Top of ENTRIES SUPPLIED

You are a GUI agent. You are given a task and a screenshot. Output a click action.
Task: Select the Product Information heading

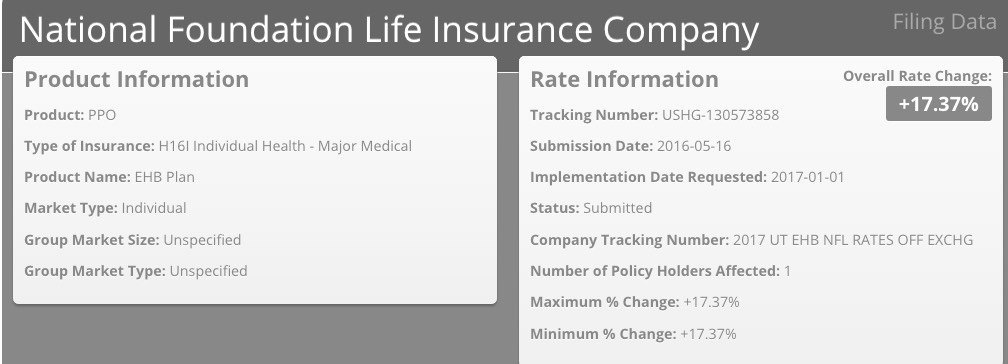click(136, 79)
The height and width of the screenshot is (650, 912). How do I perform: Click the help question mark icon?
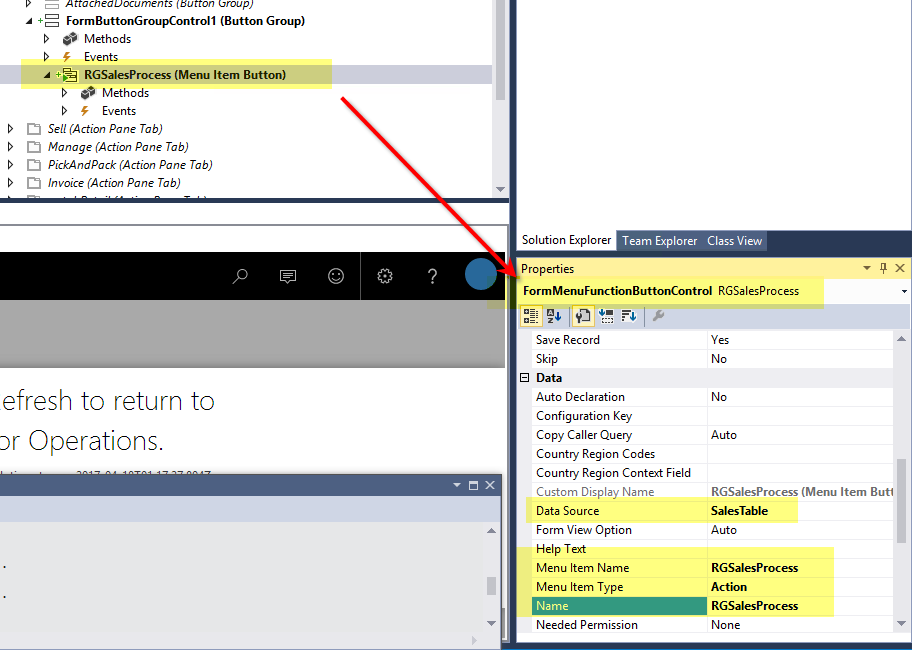click(x=432, y=276)
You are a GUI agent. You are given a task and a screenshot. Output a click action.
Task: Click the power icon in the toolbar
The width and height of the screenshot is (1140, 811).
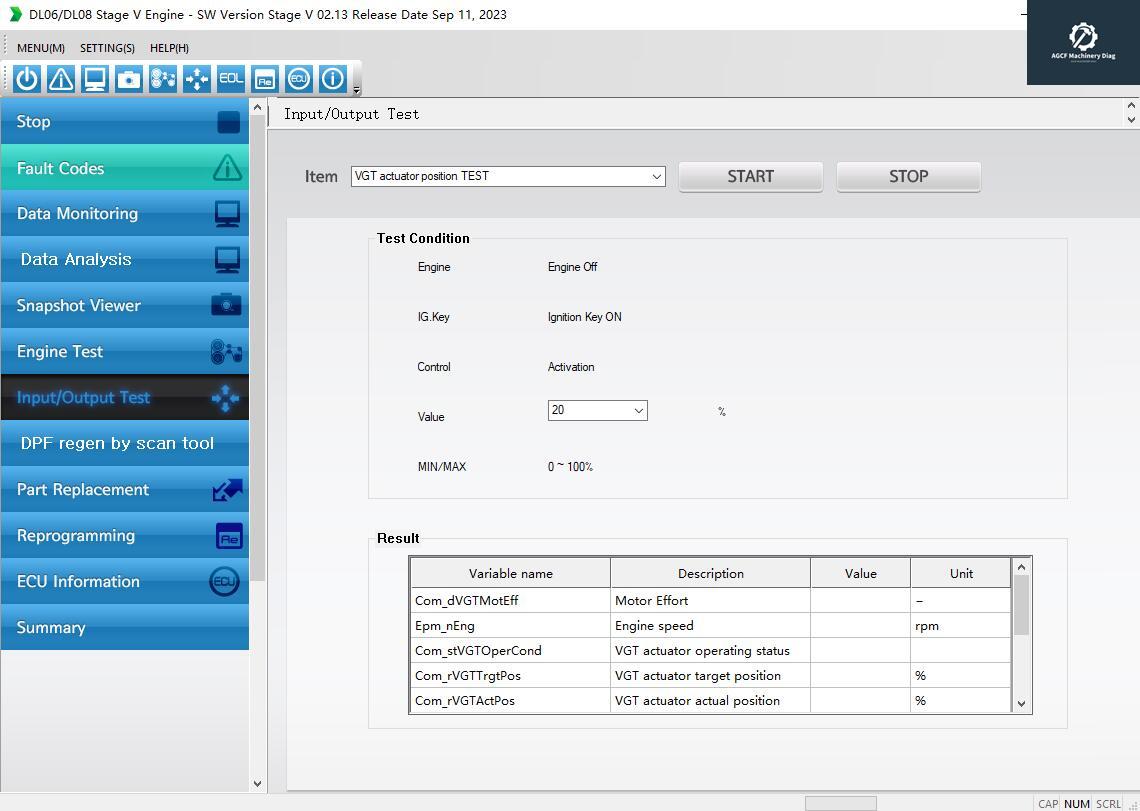27,79
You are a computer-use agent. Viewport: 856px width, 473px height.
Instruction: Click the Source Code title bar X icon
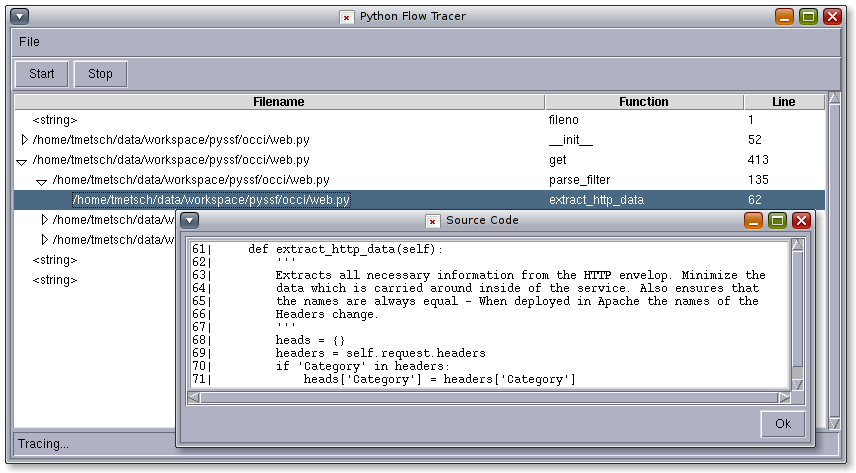pyautogui.click(x=432, y=221)
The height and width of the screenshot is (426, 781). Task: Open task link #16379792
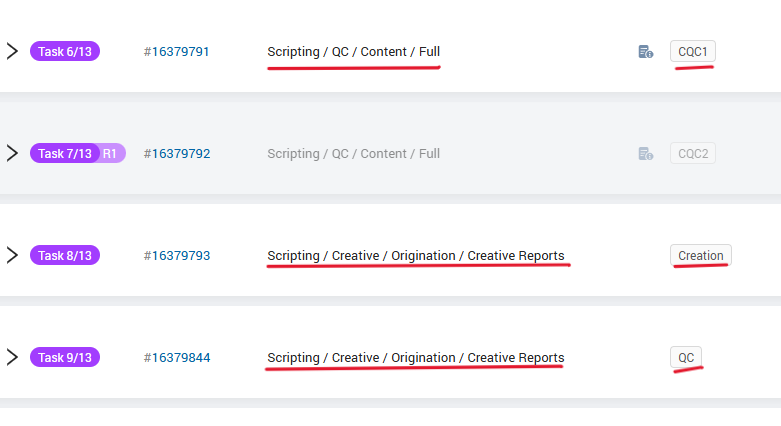(177, 153)
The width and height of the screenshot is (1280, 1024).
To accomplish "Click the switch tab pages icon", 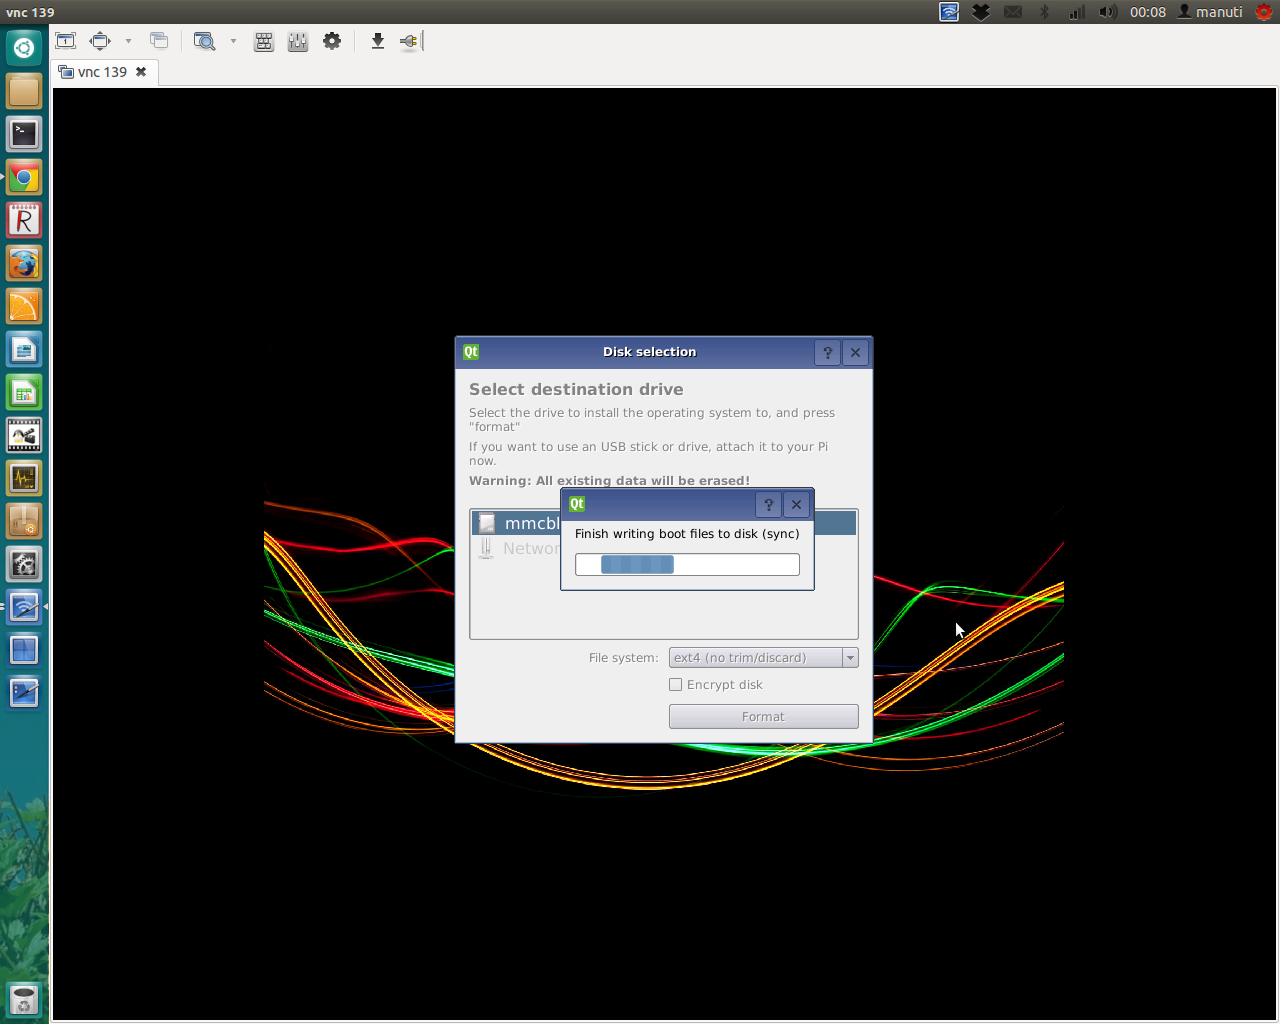I will click(159, 41).
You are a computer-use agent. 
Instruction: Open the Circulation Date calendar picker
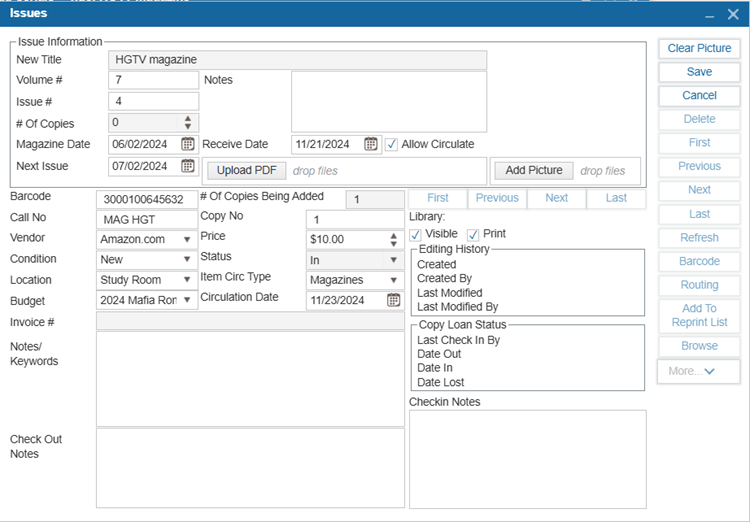pyautogui.click(x=394, y=300)
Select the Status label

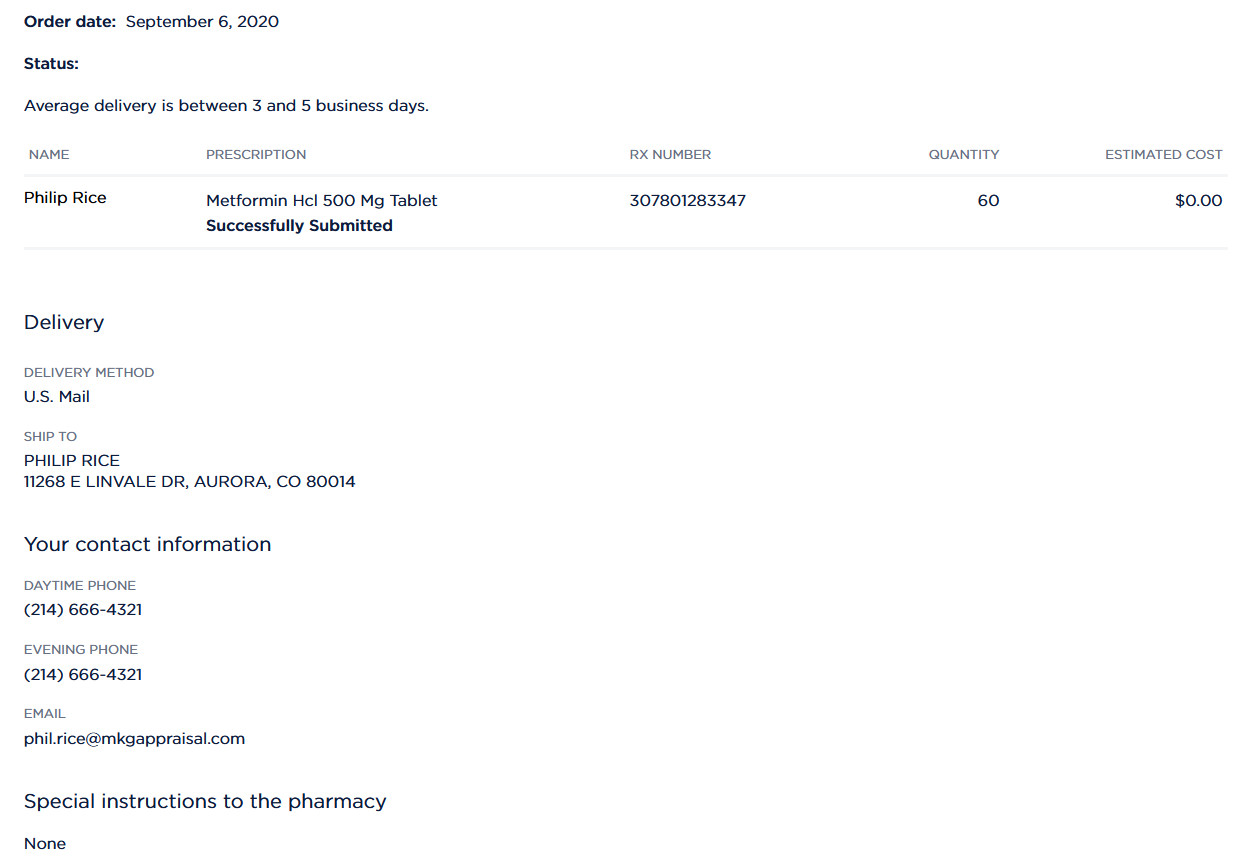coord(51,63)
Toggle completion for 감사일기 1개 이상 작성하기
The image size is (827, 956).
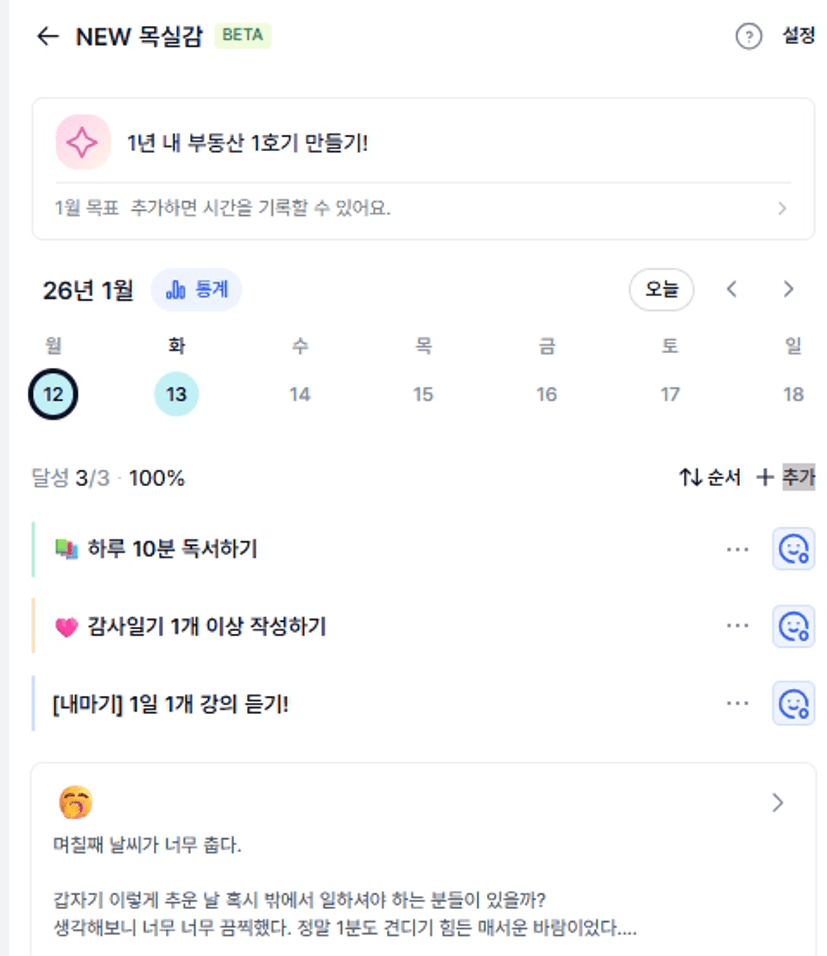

Bottom of ENTRIES SUPPLIED

Say how many lines of the records include the string "computer"; the number alone is enough.

◆ **ANSWER SECTION**
2